** Begin DATA PROVIDED **
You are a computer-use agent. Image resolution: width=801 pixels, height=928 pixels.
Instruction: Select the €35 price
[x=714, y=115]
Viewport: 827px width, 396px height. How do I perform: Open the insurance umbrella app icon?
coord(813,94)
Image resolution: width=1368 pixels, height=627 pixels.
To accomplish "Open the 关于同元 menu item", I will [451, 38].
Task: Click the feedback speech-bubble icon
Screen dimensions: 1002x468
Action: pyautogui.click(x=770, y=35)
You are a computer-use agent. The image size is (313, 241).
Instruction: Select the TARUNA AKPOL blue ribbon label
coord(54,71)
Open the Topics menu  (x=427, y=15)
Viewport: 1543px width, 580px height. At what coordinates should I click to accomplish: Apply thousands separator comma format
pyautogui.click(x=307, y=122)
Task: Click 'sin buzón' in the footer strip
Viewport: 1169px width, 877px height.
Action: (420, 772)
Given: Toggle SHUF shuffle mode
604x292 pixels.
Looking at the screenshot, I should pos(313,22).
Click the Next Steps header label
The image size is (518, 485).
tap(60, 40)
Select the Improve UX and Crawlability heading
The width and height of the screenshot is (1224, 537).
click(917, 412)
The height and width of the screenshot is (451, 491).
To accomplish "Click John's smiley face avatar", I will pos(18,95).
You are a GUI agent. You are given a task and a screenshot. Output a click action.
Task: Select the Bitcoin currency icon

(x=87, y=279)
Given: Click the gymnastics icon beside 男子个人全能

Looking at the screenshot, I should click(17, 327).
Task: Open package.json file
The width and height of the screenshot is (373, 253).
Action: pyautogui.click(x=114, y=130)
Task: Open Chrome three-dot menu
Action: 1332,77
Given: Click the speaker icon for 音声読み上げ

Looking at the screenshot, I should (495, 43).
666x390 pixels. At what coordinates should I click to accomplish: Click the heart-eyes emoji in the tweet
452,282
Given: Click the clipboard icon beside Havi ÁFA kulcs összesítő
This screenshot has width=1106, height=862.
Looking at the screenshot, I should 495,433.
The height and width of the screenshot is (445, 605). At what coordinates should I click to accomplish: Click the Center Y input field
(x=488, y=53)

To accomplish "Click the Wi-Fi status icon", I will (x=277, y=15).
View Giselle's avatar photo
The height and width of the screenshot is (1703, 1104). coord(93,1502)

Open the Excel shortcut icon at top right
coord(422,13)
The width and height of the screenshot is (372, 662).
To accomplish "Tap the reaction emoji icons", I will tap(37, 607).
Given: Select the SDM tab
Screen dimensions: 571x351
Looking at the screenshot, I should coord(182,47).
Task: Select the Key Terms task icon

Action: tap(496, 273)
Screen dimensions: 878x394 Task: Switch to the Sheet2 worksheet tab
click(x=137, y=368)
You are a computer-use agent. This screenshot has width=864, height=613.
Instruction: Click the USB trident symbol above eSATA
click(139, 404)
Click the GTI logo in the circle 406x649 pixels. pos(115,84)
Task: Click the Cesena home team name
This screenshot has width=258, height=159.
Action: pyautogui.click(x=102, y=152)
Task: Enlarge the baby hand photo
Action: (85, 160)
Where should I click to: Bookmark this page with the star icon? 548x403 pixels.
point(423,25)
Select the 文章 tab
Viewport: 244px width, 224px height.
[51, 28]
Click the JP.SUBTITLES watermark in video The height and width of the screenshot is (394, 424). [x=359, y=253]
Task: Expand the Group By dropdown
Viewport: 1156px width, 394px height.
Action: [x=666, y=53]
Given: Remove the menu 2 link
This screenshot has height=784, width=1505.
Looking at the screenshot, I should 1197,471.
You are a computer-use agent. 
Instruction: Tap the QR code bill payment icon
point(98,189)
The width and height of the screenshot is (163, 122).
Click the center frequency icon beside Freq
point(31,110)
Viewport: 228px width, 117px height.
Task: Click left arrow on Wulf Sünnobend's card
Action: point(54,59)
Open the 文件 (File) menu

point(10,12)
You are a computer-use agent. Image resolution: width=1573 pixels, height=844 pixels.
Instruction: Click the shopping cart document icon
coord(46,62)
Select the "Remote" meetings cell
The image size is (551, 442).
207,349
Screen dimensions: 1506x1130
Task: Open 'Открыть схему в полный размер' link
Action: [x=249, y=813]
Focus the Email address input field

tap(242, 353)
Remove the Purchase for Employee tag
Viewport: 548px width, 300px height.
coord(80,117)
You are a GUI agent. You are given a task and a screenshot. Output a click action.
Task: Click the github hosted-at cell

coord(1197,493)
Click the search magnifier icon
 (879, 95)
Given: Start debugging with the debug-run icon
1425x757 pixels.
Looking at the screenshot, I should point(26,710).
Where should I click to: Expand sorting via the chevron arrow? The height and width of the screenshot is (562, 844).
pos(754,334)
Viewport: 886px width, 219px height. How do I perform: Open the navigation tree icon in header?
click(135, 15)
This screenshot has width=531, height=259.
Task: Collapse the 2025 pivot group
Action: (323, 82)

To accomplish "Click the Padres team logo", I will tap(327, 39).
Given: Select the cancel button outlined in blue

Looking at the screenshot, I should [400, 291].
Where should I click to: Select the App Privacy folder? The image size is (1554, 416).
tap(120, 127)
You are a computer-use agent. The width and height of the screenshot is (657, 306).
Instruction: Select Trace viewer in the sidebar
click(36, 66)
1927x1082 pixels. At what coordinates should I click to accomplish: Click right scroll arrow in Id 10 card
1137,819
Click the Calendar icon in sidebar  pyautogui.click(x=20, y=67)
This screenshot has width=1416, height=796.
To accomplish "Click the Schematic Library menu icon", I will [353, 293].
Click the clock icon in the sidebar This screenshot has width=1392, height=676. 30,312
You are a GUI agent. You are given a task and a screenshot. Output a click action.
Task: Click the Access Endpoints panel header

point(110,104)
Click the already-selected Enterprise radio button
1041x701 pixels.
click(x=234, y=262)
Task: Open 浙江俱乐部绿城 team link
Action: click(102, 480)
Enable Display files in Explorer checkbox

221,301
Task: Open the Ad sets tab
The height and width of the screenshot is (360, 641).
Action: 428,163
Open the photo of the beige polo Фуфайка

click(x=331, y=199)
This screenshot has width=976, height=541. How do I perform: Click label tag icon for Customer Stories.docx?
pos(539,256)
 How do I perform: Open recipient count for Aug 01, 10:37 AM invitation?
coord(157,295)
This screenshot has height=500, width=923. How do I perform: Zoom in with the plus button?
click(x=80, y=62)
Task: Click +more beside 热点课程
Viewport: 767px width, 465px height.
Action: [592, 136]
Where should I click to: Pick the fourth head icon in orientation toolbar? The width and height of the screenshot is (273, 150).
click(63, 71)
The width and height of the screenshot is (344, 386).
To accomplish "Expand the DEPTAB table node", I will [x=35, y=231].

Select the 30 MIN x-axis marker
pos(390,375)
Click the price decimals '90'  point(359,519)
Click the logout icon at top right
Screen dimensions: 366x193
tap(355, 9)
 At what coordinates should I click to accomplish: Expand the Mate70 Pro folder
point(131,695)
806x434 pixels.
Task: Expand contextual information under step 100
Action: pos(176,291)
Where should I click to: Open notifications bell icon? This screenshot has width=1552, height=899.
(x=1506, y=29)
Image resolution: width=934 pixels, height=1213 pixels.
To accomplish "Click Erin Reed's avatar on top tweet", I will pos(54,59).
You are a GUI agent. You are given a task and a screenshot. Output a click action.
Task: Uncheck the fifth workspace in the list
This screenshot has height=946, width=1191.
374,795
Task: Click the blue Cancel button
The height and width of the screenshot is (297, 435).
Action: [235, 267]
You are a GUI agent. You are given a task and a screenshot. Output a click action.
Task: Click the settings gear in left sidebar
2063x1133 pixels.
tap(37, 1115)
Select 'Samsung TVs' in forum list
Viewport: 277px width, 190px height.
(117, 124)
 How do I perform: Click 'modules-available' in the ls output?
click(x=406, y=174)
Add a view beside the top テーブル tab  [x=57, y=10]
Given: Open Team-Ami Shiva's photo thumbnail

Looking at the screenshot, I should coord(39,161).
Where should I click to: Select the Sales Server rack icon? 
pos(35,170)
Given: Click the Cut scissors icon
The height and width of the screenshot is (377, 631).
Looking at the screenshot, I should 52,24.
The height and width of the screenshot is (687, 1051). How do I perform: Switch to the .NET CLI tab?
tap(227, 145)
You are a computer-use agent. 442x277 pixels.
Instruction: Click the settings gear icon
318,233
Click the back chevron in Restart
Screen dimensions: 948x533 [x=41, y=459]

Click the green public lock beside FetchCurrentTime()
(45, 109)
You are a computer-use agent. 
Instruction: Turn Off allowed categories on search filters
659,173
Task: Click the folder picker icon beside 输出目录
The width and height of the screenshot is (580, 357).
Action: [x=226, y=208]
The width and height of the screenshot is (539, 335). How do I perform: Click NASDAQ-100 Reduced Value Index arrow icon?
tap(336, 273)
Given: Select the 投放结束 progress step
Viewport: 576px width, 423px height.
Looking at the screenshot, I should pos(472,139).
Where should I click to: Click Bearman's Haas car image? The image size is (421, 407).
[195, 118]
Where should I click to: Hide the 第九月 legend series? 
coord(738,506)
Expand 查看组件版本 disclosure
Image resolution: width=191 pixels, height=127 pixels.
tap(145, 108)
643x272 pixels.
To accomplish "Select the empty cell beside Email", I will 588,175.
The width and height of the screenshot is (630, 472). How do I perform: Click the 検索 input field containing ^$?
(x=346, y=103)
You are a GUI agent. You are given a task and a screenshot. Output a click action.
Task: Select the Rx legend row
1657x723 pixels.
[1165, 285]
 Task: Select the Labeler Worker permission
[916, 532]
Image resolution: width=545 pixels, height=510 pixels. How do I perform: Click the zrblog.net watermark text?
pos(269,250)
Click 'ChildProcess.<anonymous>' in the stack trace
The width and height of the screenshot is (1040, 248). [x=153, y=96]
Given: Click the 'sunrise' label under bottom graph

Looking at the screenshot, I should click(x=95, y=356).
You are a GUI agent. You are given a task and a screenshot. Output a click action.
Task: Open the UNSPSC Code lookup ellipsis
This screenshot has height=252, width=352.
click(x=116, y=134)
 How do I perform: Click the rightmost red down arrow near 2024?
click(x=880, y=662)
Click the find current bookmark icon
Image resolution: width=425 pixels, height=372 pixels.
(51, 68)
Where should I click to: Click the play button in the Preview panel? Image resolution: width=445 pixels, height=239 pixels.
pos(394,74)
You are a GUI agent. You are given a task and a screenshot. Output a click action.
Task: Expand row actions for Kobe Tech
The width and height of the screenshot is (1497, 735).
** End DATA PROVIDED **
WHAT IS EXPECTED
Starting at the first of the rows and ending at the line containing "Action: pyautogui.click(x=770, y=35)", change every "Image resolution" to "Screenshot resolution" and reproduce those lines with nothing else altered.

THE SOLUTION
You are a computer-use agent. Screenshot resolution: width=801 pixels, height=928 pixels.
Instruction: Select the €35 price
[x=714, y=115]
Viewport: 827px width, 396px height. How do I perform: Open the insurance umbrella app icon?
coord(813,94)
Screenshot resolution: width=1368 pixels, height=627 pixels.
To accomplish "Open the 关于同元 menu item", I will [451, 38].
Task: Click the feedback speech-bubble icon
Screen dimensions: 1002x468
Action: pyautogui.click(x=770, y=35)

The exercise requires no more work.